[Short task]
Can you rewrite all the items below, each request included, and offset every click coordinate in the answers by adding 127 to it?

[Records to use]

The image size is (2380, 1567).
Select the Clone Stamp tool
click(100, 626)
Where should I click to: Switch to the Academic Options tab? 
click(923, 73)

[Exercise result]
The image size is (2380, 1567).
Select the Clone Stamp tool
click(227, 753)
Where should I click to: Switch to the Academic Options tab? 
click(1050, 200)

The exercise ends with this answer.